WHAT IS ASKED: Please copy out every line of the records below word for word, leaving out the pictures.

┌─ ROWS

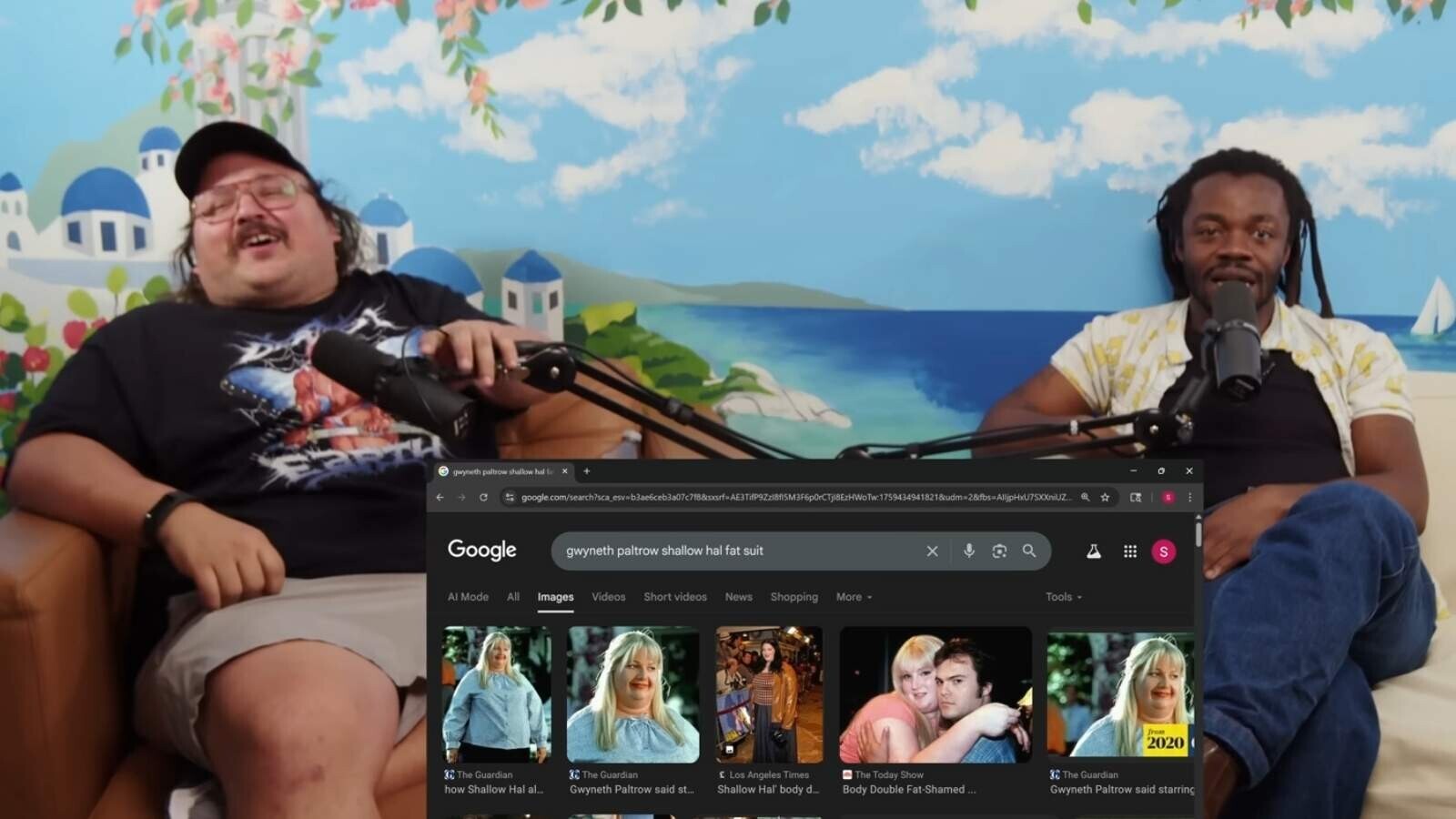Bookmark this page with the star
This screenshot has width=1456, height=819.
click(x=1105, y=497)
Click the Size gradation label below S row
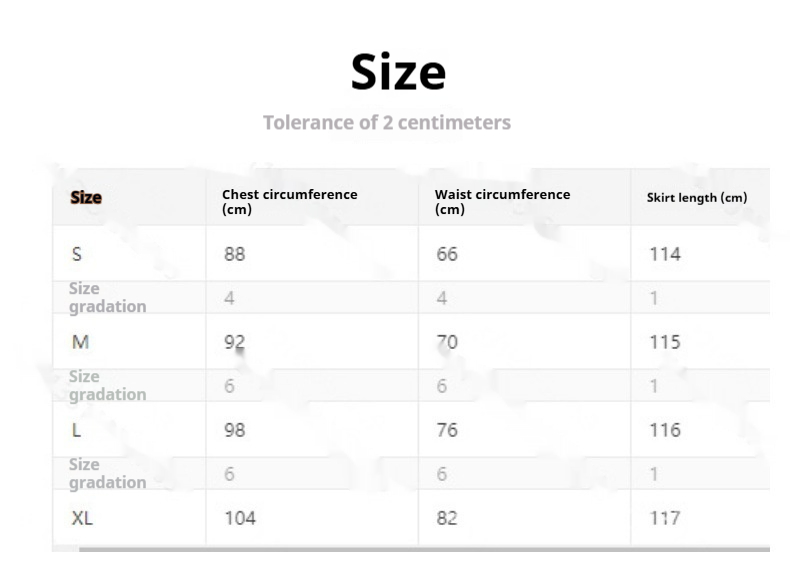Viewport: 790px width, 572px height. (x=107, y=298)
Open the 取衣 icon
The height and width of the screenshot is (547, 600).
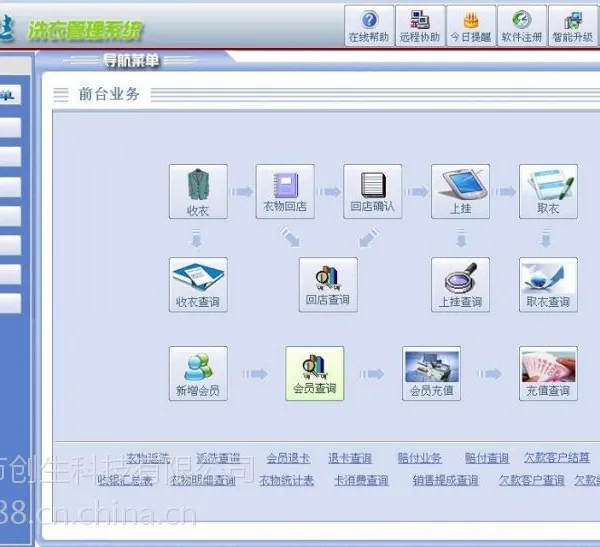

└─

FULL OUTPUT:
Bookmark this page with the star
This screenshot has width=1456, height=819.
click(x=1105, y=497)
Click the Size gradation label below S row
Viewport: 790px width, 572px height. (x=107, y=298)
Open the 取衣 icon
The height and width of the screenshot is (547, 600).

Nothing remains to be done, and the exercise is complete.